O Brasil tornou-se palco para a maior disputa geopolítica mundial do momento, com dois gigantes poderosos, Estados Unidos e China, se digladiando pela liderança do projeto do 5G. A última jogada foi feita pelos americanos. Faltando apenas duas semanas para a eleição presidencial, Donald Trump enviou na última terça-feira uma delegação a Brasília para convencer Bolsonaro a desprezar os chineses. Mas, no final, o que era para ser a assinatura de um acordo comercial entre os dois países, acabou se tornando mais uma ofensiva norte-americana contra os chineses. Na tentativa de bloquear a presença da Huawei no leilão do 5G, esperado para 2021, os membros da comitiva tentaram convencer os líderes brasileiros de que há alternativas aos fornecedores chineses. E foram além.

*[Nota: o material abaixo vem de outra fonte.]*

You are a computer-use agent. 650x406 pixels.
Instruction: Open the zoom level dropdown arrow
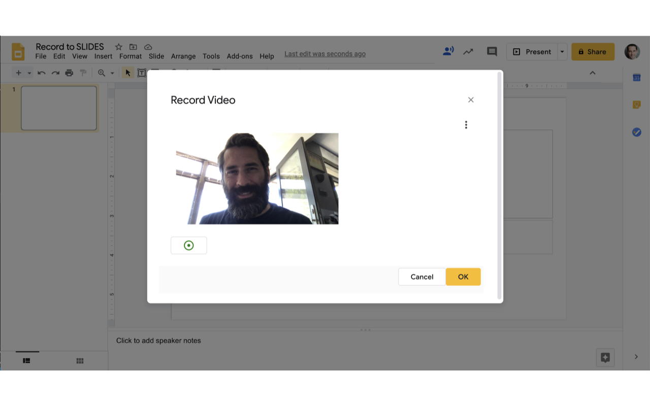point(112,73)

VISITA Uma comitiva liderada pelo conselheiro de Segurança Nacional dos EUA, Robert O´Brien, foi a Brasília para assinar acordo comercial (Crédito:Divulgação)

A comitiva liderada pelo conselheiro de Segurança Nacional dos EUA, Robert O´Brien, disse que os americanos estão dispostos a financiar as operadoras locais para compra de equipamentos da nova geração da telefonia móvel, oferecendo recursos que podem chegar a US$ 1 bilhão, que viriam por meio do Banco de Exportação-Importação (Exim Bank).

A guerra de titãs, no entanto, pode atrasar ainda mais a implantação do 5G no Brasil, que já vem se arrastando desde 2019. Se forem proibidas de contratar a Huawei e precisarem buscar novos fornecedores, as operadoras terão de gastar mais de R$ 10 bilhões para substituir equipamentos que já estão instalados atualmente e são compatíveis com o 5G, sendo necessária apenas atualização de software, segundo fontes do mercado. Antes, a estimativa de investimento das operadoras era de R$ 8 bilhões. Além disso, cria uma saia justa fenomenal para o Brasil.

Se discriminar a Huawei sem justificativa, pode afetar outros negócios com seu maior parceiro comercial. Só para se ter uma ideia do tamanho da encrenca, de janeiro a setembro deste ano, 68% do superávit da balança brasileira se deve aos negócios com a China, como mostra o boletim Indicador de Comércio Exterior (Icomex) do Instituto Brasileiro de Economia (Ibre) da Fundação Getúlio Vargas (FGV). Ou seja, o efeito China no superávit brasileiro subiu de 39% para 68% em 10 anos, valores nada desprezíveis e que exigem ponderação por parte do governo brasileiro.

 

China contra-ataca

E a reação chinesa não demorou. Em nota, a Embaixada da China no Brasil afirmou que os norte-americanos “espalham mentiras políticas sobre os asiáticos, com uma mentalidade de guerra fria”. E ainda faz um alerta para a malevolência dos EUA, que sacrifica o desenvolvimento dos outros países para buscar a superioridade dos seus próprios interesses. Os americanos alegam que os equipamentos chineses não são seguros em relação a dados e que isso será crucial na tecnologia 5G, porque cidades inteiras, indústria, transporte e outras missões críticas estarão conectadas. Mas a Huawei nega que exista qualquer risco de espionagem por parte do governo chinês através de seus equipamentos ou que ceda dados de usuários, como acusa Trump.

O embaixador dos EUA no Brasil, Todd Chapman, declarou que a visita não teve outras intenções, mas sim é resultado de sete meses de negociações e reuniões para a facilitação de comércio entre dois países. “No caso do 5G, estamos oferecendo financiamento para o Brasil comprar equipamentos de fornecedores que garantam a proteção de dados, diferente da China”, diz o diplomata.

Para analistas do setor, a briga entre americanos e chineses, no entanto, fica só no plano geopolítico, porque, na prática, quem está na liderança da disputa pelo mercado brasileiro de infraestrutura de telecomunicação não são nem americanos nem chineses, mas sim europeus, como a sueca Ericsson e a finlandesa Nokia, além da coreana Samsung e da japonesa NEC, que correm por fora.